Biri sırtıma vurup yere düşmemi sağlarken artık tekmelemeye başlamışlardı. Son bir gayret başımı korumaya çalışırken gözlerim kararmaya başlamıştı.

Hayal meyal ne olduğunu anlamaya çalışırken başka bir yönden de sesler gelmeye başladı. Birileri buraya koşuyordu.

Gözlerim kapanacak gibi olurken bir kez daha başıma yediğim darbe ile bir anda oradan soyutlanmıştım.

🌌

Başımdaki yoğun ağrı için yüzüm buruşurken birden sağ elimi biri tutmuştu. Yanağımı okşayan sıcak avuç için sızlanırken baş ağrım artınca hıçkırdım. Çok acıyordu!

"Başım." Dedim, ağlar gibi. Sesim çok kısık çıkmıştı ve kuru boğazım yüzünden canım acımıştı.

"Buradayım, güzelim. Su ister misin?"

Dudaklarım arasından onayladığımda sırtımdan doğrultarak hafifçe kaldırıp dudaklarıma bir bardak yaslamıştı.

Kim bilmiyordum ama ona bunun için şükran borçluydum.

"Canın acıyor mu?"

"Başım." Dedim, tekrar. Konuştukça bile ağrısı artıyordu. Yüzüm buruşurken avucundaki elimi okşadı. "Morfini azar azar keseceklerini söylediler. Bu sayede uyanabildin."

Allah'ım! Bu ağrıdansa uyanmamayı tercih ederdim.

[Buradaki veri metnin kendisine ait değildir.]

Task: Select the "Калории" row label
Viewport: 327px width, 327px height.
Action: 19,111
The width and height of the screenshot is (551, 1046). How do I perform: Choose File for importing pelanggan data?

Ağrıdan gözlerim yaşarmaya başladığında ıslak kirpiklerimi birkaç kez kırpıp açtım. Bembeyaz oda gözlerimi kamaştırırken bir süre sonra ancak alışabilmiştim.

Yavaşça burnumu çekerken ister istemez dudağım da bükülmüştü. "Ama acıyor."

"Engin, git sor doktora."

Yeni fark ettiğim kapının dibinde bekleyen birkaç adamdan biri başını sallayıp dışarı çıktı.

Anlayamadım. Bunlar kimdi?

Deminden beri benimle konuşan adama döndüm, yavaşça. Bende mi bir problem vardı yoksa tanımadığım adamın teki elimi mi tutuyordu?

Kaşlarım çok az çatıldı ama baş ağrımı arttırdığı için düzelttim.

Gözlerim yüzünde dolaşırken algılamaya çalışıyordum ama yok. Gerçekten tanımıyordum.

Zaten alnının sol tarafından elmacık kemiğine kadar yara olan bir adamı unutmam da mümkün olamazdı.

"Sen kimsin?"

Adam bir an anlamamış gibi durdu ancak kaşları hemen düzelmiş daha yumuşak bakmaya başlamıştı.

"Korel."

Gözlerimi yumup yeniden açtım. O kim anasını satayım?

"Tanıyamadım." Biraz tereddütle konuşmuştum çünkü kapının dibinde biraz fazla insan vardı.

Adamın yüzü anında üzgün bir hale geldiğinde çok az kıpırdandım. Ben bir şeyi mi kaçırıyordum?

Konuşmadığında çekinerek mırıldandım. "Ailem, arkadaşlarım nerede?"

Korel denilen arkadaş birkaç saniye daha baktı ardından adamlarına döndü. Adamları emir almış gibi hemen odadan çıkarken baş ağrımı bir anlığına nüksettiğinde yüzüm buruştu. Sanki biri kafamı lime lime ediyordu.

"Ali... Beni hatırlamıyor musun?"

İkinci adımı bilmesi beni şaşırtırken kaşlarımı havaya kaldırarak baktım ona ancak bu hareketim ağrımı arttırmıştı.